Quando Hosni Mubarak, o despótico presidente do Egito, admite realizar eleições livres, trata-se das mesmas reformas que finge empreender desde pelo menos os anos noventa, mantendo o país em permanente estado de emergência, sob uma lei marcial que silencia a imprensa e garante o banimento de partidos e dissidentes. A Síria anunciava a retirada de suas tropas do Líbano meses antes do ex-primeiro-ministro Rafik Hariri ser assassinado. O desgaste da longa ocupação ficou evidente nas reações populares que se seguiram, mas o Hizbollah respondeu reunindo cerca de meio milhão de manifestantes em Beirute, mostrando o imenso poder desta agremiação extremista, inimiga de Israel e dos EUA e historicamente alinhada a Damasco.
A Arábia Saudita é governada pela família Abdulaziz desde o início do século passado. Os partidos políticos são proibidos e a rotatividade do poder é um delírio. As festejadas “eleições” em curso excluem as mulheres, apenas alguns vereadores serão escolhidos pelo voto e mesmo dentre os eleitores registrados a participação tem sido pequena. Apesar do sistema liberal vigente no Kuait, a autoridade do emir sobre todas as instâncias da administração é total e inquestionável. Os governos de Bahrein, Qatar, Omã e Emirados Árabes Unidos também são controlados por algumas famílias poderosas, que dominam os meios de comunicação e repudiam a participação popular.

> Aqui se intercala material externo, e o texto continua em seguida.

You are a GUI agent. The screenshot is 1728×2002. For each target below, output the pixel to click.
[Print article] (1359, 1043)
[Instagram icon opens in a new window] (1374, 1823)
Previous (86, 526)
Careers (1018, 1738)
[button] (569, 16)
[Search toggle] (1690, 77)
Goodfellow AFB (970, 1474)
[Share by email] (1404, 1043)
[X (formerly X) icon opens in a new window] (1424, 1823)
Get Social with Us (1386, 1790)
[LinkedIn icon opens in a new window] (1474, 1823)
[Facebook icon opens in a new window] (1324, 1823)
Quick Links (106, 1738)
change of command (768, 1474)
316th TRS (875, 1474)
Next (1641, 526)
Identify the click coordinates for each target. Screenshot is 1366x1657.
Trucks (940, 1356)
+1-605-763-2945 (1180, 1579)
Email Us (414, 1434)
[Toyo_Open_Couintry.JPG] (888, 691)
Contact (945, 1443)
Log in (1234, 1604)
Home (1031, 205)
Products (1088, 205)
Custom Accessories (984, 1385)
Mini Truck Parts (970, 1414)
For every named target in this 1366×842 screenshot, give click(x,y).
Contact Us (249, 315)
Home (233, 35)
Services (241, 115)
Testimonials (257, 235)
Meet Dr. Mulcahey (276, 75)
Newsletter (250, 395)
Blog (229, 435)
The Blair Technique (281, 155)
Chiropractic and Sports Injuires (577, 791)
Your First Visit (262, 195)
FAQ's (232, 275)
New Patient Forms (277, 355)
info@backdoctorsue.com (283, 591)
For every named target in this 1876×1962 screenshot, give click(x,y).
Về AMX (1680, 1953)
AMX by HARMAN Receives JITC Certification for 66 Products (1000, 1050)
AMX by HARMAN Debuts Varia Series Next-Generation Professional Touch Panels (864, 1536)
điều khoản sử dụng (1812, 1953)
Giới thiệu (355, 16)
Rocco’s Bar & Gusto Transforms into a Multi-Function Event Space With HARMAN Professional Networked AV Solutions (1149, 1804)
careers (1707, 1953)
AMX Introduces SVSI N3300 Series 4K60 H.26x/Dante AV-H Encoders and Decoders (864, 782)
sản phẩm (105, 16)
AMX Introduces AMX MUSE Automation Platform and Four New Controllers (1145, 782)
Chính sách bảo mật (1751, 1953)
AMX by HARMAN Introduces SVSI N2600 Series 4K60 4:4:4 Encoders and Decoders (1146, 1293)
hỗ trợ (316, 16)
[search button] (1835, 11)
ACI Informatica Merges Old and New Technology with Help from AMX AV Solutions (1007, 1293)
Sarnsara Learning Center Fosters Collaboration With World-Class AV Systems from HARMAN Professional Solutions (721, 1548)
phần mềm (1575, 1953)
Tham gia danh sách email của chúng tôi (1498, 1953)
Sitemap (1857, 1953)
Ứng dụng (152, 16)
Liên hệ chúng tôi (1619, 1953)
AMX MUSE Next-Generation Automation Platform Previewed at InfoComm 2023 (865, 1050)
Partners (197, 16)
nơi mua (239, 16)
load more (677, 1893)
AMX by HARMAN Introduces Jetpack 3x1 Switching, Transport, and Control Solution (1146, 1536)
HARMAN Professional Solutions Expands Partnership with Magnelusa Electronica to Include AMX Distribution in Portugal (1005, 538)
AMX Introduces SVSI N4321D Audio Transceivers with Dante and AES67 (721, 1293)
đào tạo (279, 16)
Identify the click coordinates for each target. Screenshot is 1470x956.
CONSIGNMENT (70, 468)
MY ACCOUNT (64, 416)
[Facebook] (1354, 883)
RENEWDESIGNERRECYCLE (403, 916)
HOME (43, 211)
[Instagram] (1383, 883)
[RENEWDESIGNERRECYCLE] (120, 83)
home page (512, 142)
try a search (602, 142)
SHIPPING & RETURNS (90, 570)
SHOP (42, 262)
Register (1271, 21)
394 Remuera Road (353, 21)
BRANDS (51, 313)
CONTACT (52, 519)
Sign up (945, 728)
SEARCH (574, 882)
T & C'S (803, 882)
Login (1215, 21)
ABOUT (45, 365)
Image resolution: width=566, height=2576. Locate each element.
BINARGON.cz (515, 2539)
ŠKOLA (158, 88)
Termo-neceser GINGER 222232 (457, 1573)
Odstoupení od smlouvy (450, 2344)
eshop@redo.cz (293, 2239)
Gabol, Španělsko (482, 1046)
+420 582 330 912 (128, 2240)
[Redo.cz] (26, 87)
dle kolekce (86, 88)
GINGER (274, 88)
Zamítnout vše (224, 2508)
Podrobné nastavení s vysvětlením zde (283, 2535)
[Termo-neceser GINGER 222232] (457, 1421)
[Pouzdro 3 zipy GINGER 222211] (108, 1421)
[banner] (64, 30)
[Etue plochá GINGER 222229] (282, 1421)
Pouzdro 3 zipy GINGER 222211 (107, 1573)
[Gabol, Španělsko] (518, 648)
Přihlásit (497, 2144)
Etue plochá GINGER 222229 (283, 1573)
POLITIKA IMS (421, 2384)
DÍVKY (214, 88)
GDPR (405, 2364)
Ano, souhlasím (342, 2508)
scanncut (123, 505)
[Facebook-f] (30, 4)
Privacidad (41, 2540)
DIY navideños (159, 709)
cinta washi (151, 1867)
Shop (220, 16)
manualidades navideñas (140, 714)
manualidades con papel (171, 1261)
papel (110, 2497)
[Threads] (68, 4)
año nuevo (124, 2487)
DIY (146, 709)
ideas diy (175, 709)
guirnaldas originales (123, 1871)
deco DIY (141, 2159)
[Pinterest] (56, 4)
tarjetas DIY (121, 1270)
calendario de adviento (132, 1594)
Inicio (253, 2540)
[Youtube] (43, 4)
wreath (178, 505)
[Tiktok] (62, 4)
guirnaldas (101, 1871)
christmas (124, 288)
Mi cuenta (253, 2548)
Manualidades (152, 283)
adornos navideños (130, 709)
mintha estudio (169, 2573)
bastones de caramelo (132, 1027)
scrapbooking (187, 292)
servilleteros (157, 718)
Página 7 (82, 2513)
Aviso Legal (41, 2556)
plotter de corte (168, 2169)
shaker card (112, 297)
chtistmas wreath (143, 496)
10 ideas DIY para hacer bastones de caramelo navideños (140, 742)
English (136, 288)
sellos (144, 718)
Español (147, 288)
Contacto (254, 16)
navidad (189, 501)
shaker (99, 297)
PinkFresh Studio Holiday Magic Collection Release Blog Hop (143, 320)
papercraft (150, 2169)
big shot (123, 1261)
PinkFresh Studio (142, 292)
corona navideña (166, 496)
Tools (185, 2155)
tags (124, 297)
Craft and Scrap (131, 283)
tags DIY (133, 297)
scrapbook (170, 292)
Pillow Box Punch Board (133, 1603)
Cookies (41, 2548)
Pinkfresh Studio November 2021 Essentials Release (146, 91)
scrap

Nem mesmo onde tiveram ingerência direta os EUA deixaram um legado satisfatório. A Somália vive uma sangrenta guerra civil desde 1994, quando as tropas norte-americanas fugiram das turbas ensandecidas. A escolha do presidente somali, Abdullah Yusuf, teve de ocorrer no Quênia, onde ele e seu séquito continuam exilados. A vitória de Hamid Karzai no Afeganistão foi denunciada como irregular por catorze dos dezoito candidatos e o pleito para composição do parlamento tem sido sucessivamente adiado por falta de condições que garantam sua lisura. Denúncias de fraudes e altas abstenções também marcaram as eleições no Iraque ocupado.
Afirmar que marines espalham
liberdades é uma sandice tão grave quanto julgar George W. Bush
baluarte universal da democracia (e ele foi empossado graças a uma
manobra jurídica, sem ter recebido a maioria dos votos). O mundo não
precisa da polícia norte-americana. Os EUA são um histórico
defensor de regimes ditatoriais, tentaram recentemente derrubar o presidente
legítimo da Venezuela, praticam e incentivam a tortura de prisioneiros
e desprezam anseios populares para impingir-lhes os interesses de empresas
e bancos. Qualquer governo pode ser considerado “democrático”
segundo as conveniências do projeto
hegemônico estadunidense, e alguns não precisam sequer fingir.
É o caso dos países do Golfo Pérsico, onde uma eventual
abertura política poderia dar vazão ao intenso anti-americanismo
ali reinante, ameaçando o acesso às reservas petrolíferas.
Bush e sua fábrica de violências não têm nada a ver com a verdadeira democracia. Pelo contrário, a temem. Se as liberdades civis triunfarem onde hoje predomina a tirania, terá sido apesar dos EUA e não graças a eles.